- WHAT YOU NEED TO DO -
Reproduce, without any alteration, every row from the line containing "Describe the element at coordinates (17, 783)" down to the line containing "Align left is", including both of those lines.

━━━ DATA TO USE

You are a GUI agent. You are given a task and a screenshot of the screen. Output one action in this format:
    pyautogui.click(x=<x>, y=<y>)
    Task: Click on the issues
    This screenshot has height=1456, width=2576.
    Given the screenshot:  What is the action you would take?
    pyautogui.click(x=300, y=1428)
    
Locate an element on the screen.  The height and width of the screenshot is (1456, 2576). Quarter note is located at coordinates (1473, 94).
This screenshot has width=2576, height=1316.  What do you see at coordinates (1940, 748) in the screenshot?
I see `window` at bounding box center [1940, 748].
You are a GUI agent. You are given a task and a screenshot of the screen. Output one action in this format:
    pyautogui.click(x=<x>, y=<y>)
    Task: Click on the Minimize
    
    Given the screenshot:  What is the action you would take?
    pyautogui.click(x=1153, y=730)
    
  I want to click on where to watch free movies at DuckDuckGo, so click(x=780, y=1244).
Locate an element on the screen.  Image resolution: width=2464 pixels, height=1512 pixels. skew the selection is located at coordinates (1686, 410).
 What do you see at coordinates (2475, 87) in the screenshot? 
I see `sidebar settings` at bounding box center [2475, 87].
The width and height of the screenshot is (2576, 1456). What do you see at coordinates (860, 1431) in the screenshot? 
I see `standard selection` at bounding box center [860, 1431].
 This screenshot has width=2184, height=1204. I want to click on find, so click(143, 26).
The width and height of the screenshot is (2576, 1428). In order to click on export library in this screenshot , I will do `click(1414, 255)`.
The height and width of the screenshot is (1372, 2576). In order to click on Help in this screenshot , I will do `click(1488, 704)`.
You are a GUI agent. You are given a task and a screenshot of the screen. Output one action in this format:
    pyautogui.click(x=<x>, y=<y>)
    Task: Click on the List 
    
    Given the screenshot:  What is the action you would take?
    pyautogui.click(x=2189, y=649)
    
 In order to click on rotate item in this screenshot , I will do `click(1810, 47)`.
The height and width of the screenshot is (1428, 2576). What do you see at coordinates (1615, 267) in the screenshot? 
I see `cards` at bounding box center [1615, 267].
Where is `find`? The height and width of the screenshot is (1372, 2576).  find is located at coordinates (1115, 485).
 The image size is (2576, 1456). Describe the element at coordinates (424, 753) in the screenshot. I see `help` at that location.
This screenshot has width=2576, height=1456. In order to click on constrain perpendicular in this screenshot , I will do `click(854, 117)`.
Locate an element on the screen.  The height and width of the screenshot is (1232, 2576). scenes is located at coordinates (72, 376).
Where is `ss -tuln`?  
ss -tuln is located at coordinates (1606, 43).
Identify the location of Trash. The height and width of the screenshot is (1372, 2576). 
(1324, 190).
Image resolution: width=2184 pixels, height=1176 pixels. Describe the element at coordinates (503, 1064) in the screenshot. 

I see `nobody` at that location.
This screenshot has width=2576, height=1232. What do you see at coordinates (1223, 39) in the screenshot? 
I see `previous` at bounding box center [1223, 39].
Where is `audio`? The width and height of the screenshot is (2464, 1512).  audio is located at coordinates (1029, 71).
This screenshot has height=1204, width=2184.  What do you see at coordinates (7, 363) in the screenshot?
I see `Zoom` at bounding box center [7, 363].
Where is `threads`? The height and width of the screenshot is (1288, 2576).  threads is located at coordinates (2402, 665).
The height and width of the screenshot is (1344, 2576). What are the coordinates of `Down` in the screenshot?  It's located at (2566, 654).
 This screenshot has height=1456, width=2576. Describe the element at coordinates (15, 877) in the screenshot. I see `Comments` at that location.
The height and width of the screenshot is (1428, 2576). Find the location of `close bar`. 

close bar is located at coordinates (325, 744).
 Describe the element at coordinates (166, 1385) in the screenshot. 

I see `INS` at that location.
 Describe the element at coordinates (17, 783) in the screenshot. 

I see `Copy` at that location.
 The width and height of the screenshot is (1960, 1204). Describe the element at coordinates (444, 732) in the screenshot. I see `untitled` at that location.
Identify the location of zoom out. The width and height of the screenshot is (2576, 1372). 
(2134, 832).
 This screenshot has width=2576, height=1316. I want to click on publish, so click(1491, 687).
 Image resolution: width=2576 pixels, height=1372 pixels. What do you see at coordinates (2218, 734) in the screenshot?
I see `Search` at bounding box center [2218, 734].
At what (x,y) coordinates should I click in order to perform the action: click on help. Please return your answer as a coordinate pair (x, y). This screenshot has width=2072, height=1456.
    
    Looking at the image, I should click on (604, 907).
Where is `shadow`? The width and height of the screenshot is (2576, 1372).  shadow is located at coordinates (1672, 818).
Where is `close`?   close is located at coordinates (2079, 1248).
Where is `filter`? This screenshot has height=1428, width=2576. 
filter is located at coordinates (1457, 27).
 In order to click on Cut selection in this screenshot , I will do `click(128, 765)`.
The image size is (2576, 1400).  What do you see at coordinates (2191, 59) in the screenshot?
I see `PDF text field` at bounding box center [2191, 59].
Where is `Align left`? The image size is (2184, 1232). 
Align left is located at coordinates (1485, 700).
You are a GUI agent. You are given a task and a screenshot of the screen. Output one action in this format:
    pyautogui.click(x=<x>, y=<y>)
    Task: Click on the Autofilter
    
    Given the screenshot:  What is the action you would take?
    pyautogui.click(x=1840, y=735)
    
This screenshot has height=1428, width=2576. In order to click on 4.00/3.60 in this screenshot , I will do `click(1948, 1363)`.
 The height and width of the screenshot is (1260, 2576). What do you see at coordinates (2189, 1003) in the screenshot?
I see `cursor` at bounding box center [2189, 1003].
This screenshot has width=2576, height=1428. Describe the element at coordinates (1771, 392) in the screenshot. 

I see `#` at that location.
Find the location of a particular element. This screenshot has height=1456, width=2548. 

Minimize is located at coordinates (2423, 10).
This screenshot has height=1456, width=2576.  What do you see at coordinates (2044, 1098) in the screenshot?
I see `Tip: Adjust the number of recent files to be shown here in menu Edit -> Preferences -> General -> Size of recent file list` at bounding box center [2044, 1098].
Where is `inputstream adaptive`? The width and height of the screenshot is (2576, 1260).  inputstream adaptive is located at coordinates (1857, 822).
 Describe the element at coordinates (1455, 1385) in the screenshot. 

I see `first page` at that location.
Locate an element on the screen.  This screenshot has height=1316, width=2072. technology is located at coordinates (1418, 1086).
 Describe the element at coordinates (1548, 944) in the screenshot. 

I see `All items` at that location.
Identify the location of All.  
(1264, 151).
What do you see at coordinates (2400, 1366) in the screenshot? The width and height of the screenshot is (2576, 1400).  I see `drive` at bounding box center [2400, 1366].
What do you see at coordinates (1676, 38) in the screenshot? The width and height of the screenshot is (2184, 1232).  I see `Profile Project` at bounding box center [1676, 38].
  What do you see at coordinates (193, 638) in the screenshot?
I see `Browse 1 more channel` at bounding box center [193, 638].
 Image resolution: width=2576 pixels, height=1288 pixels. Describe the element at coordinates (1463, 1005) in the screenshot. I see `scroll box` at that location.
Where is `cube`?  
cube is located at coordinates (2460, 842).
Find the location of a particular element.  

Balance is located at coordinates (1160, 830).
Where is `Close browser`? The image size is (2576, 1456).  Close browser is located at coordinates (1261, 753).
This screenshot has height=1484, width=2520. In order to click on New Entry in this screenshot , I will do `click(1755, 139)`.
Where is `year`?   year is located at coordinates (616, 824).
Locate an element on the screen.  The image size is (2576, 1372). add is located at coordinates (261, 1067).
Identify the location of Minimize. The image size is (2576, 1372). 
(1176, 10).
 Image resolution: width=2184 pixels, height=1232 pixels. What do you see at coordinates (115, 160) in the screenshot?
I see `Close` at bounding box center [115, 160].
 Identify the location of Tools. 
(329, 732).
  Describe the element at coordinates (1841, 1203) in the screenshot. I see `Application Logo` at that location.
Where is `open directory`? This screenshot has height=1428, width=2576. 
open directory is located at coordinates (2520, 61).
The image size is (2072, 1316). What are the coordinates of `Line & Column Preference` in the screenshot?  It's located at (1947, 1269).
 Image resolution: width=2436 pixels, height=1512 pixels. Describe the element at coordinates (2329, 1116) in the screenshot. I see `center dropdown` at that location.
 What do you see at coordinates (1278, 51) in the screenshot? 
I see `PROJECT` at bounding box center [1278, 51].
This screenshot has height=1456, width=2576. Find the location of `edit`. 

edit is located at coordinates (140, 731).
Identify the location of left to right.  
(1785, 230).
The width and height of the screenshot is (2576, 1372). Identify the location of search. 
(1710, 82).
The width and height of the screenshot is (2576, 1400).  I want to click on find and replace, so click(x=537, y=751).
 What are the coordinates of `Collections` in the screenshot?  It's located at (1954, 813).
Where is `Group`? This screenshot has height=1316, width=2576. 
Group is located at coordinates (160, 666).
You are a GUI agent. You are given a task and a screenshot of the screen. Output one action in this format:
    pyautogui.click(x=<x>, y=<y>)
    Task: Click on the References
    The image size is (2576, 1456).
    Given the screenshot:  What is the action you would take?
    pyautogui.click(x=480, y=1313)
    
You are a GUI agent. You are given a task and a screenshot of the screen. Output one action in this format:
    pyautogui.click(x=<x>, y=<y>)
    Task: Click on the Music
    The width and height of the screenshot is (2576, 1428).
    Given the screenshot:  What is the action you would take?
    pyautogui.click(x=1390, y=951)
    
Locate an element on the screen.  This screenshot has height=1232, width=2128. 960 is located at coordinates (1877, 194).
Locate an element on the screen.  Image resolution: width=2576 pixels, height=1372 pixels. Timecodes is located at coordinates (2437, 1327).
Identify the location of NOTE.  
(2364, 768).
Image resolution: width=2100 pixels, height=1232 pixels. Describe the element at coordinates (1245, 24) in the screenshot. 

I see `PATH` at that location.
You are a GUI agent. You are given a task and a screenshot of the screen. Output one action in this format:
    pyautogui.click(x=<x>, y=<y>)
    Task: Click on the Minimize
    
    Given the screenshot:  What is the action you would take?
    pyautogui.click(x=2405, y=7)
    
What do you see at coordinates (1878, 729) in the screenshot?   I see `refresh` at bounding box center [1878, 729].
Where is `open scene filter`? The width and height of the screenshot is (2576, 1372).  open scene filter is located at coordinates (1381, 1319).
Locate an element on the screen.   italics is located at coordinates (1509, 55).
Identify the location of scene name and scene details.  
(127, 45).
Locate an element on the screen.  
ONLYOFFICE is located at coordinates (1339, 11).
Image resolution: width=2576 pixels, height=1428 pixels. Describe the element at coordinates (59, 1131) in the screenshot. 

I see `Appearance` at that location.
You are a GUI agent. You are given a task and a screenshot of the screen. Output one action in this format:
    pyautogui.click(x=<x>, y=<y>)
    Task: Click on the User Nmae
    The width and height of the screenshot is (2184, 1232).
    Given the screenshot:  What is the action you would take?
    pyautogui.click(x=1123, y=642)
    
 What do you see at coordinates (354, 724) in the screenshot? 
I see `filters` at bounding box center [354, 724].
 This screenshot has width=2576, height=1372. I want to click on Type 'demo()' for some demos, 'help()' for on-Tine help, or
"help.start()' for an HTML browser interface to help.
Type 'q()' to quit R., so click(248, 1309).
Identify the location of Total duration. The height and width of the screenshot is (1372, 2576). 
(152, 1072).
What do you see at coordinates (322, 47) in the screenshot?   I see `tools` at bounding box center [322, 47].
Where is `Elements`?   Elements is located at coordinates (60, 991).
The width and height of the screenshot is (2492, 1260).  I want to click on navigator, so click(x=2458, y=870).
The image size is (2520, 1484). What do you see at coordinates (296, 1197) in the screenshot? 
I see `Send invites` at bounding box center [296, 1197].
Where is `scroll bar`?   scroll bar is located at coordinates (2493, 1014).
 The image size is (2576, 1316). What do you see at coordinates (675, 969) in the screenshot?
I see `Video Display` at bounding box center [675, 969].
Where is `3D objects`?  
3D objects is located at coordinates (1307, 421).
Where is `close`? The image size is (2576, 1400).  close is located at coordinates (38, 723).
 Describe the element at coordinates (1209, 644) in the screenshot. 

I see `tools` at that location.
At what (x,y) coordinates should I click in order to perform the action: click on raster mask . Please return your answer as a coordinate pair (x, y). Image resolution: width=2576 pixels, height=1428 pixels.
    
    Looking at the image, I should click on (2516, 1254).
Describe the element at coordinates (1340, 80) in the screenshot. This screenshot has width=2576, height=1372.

━━━━━━

- TASK RESPONSE -
 Describe the element at coordinates (17, 783) in the screenshot. 

I see `Copy` at that location.
 The width and height of the screenshot is (1960, 1204). Describe the element at coordinates (444, 732) in the screenshot. I see `untitled` at that location.
Identify the location of zoom out. The width and height of the screenshot is (2576, 1372). 
(2134, 832).
 This screenshot has width=2576, height=1316. I want to click on publish, so click(1491, 687).
 Image resolution: width=2576 pixels, height=1372 pixels. What do you see at coordinates (2218, 734) in the screenshot?
I see `Search` at bounding box center [2218, 734].
At what (x,y) coordinates should I click in order to perform the action: click on help. Please return your answer as a coordinate pair (x, y). This screenshot has width=2072, height=1456.
    
    Looking at the image, I should click on (604, 907).
Where is `shadow`? The width and height of the screenshot is (2576, 1372).  shadow is located at coordinates (1672, 818).
Where is `close`?   close is located at coordinates (2079, 1248).
Where is `filter`? This screenshot has height=1428, width=2576. 
filter is located at coordinates (1457, 27).
 In order to click on Cut selection in this screenshot , I will do `click(128, 765)`.
The image size is (2576, 1400).  What do you see at coordinates (2191, 59) in the screenshot?
I see `PDF text field` at bounding box center [2191, 59].
Where is `Align left`? The image size is (2184, 1232). 
Align left is located at coordinates (1485, 700).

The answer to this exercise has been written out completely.